MKL Performance Issue

MKL Performance Issue

DubitoCogito's picture

I have been running an MKL DGEMM benchmark in native mode on a KNC card, but have noticed strange behavior.  The performance is inconsistent and varies quite a bit.  I tried multiple thread affinity settings and noticed the same behavior with varying numbers of threads and threads per core.  The test consists of calling DGEMM for a set of 6,000 by 6,000 matrices a total of 1,000 times so I can compare calls.  During my testing the performance varied by as much as 100 GFLOPS.  A Google search did not reveal much.  However, I did find a Dr. Dobb's article that noted the unusual behavior and attributed it to OS jitter, but did not ellaborate.  Has anyone else noticed this behavior?

13 posts / 0 new
Last post
For more complete information about compiler optimizations, see our Optimization Notice.
loc-nguyen (Intel)'s picture

Hi DubitoCogito,

Would you like to elaborate more the scenario when you observe such a big performance variation? For example,  You observe such big performance variation when the number of threads stays unchanged and thread affinity stays unchanged?

What are the settings of OMP_NUM_THREADS and KMP_AFFINITY before and after that scenario?

Regards.

DubitoCogito's picture

I apologize for my delayed reply. The cluster was offline for a few weeks for hardware and software upgrades. I reran my tests and am still seeing unexpected variations in performance. Here is the information for a particular run.

OMP_NUM_THREADS=120

KMP_AFFINITY=compact

KMP_PLACE_THREADS=60c,2t,0O

I ran the code with these parameters multiple times during different login sessions and saw performance between 615 and 711 GFLOPS. Also, I was the only person using the system and MIC card during the testing.

Here is a plot showing the unusual performance I am seeing running natively on the MIC card.

Attachments: 

AttachmentSize
Download mkl-dgemm.pdf35.51 KB
loc-nguyen (Intel)'s picture

Hello DubitoCogito,

Here are some observations:

- These settings indicate using 2 threads per core with “compact” affinity. The resource on each core is under-utilized, because each core is capable of 4 threads. Furthermore, the 2 OpenMP threads may migrate within the same core, and lead to non-optimal data locality. Not sure if this may explain the performance variations. Would you like to try KMP_AFFINITY=compact,granularity=fine, while keeping the same OMP_NUM_THREADS and KMP_PLACE_THREADS.

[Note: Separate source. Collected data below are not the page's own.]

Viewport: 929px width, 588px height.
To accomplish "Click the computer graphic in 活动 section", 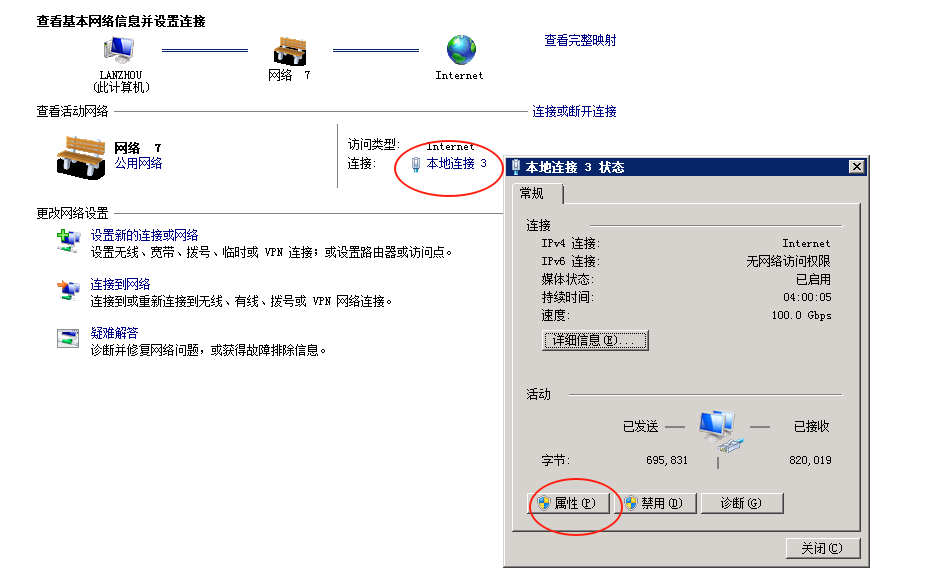I will tap(718, 428).
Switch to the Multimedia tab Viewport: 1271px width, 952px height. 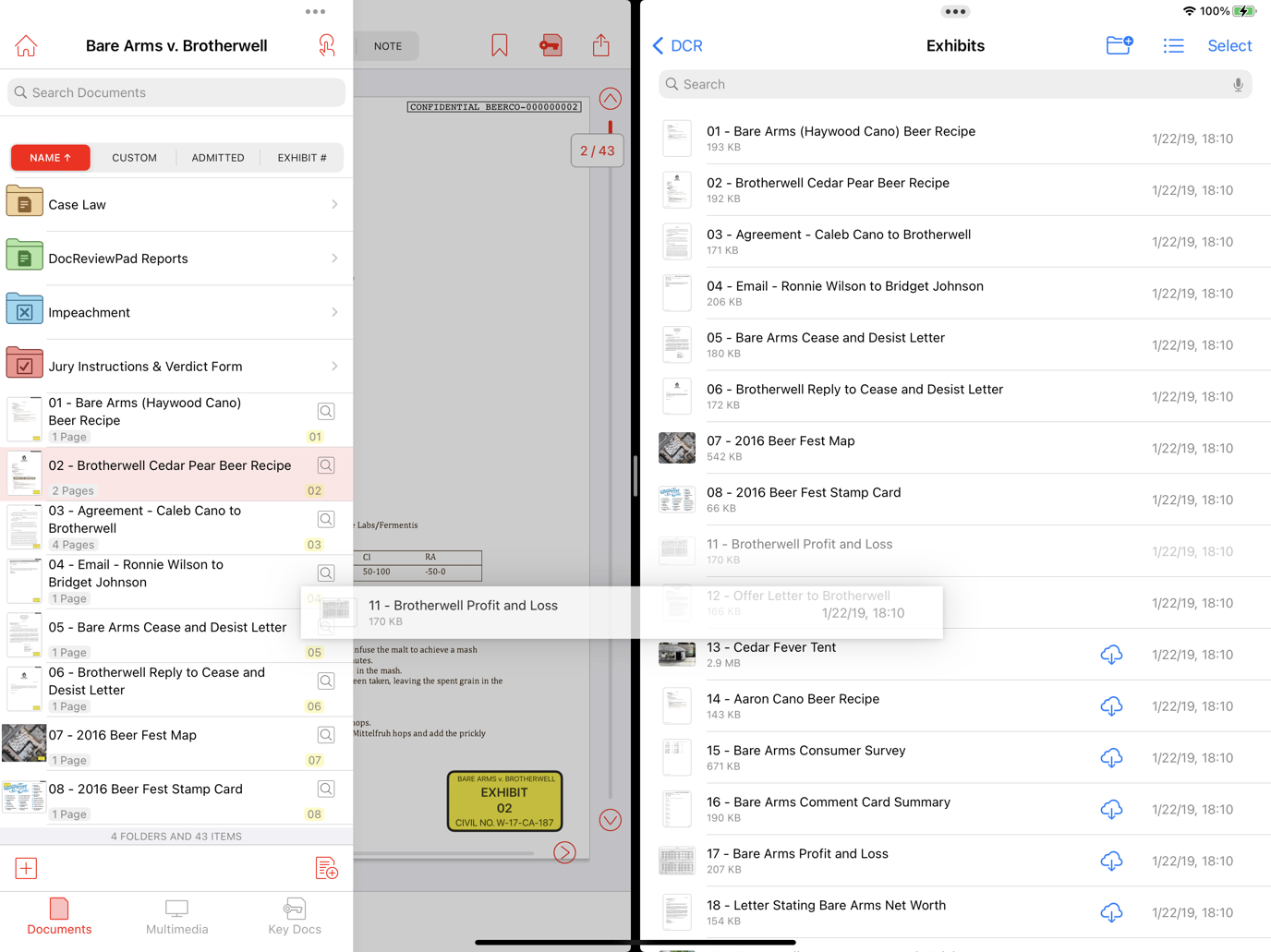(176, 917)
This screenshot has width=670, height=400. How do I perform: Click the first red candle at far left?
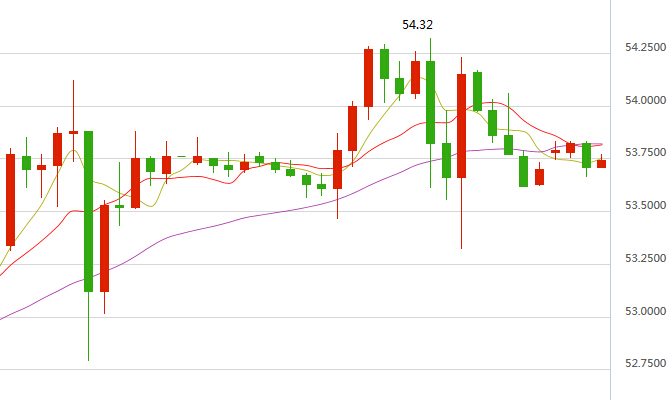(10, 200)
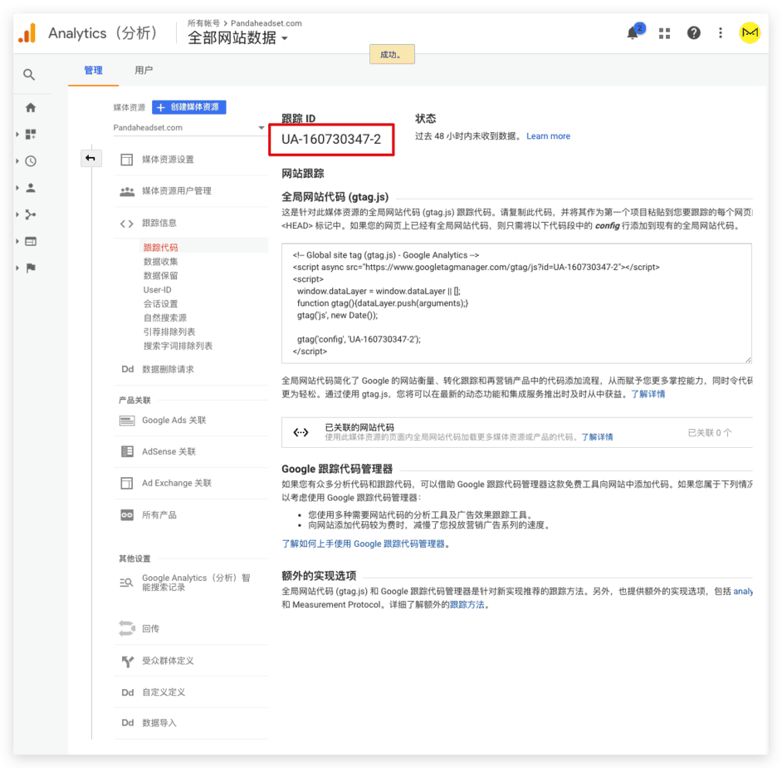
Task: Switch to the 用户 tab
Action: [x=144, y=71]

- GEMM is not tuned to be run with 2 thread / core. It also has a lock-add-based inter-core barrier which should be rather slow when called to synchronize threads that run on different cores. Again, I am not sure if this explains the performance discrepancy.

It would be very useful for us to see the benchmarking code, the output from "micinfo" command, and also the compiler version.

Regards,

Tim Prince's picture

You could run micsmc core utilization view as a visual indicator that the thread placement is the same each time, and that no unexpected processes are competing.  As you mentioned, MKL is tuned to use all cores, 4 threads per core, on such large problems.

DubitoCogito's picture

- Performance with more than 2 threads per core was much worse presumably because of resource contention. I know MKL runs with the maximum number of threads by default (meaning 240 threads on a 60-core chip), but I want to run with multiple MPI tasks per card. The average performance in GFLOPS running with a total of 120 OMP threads was as follows: 2 threads = 698, 3 threads = 428, 4 threads = 403. I used the following settings. Of course, the performance fluctuates, but running with only 2 threads per core has always been the fastest configuration for whatever reason.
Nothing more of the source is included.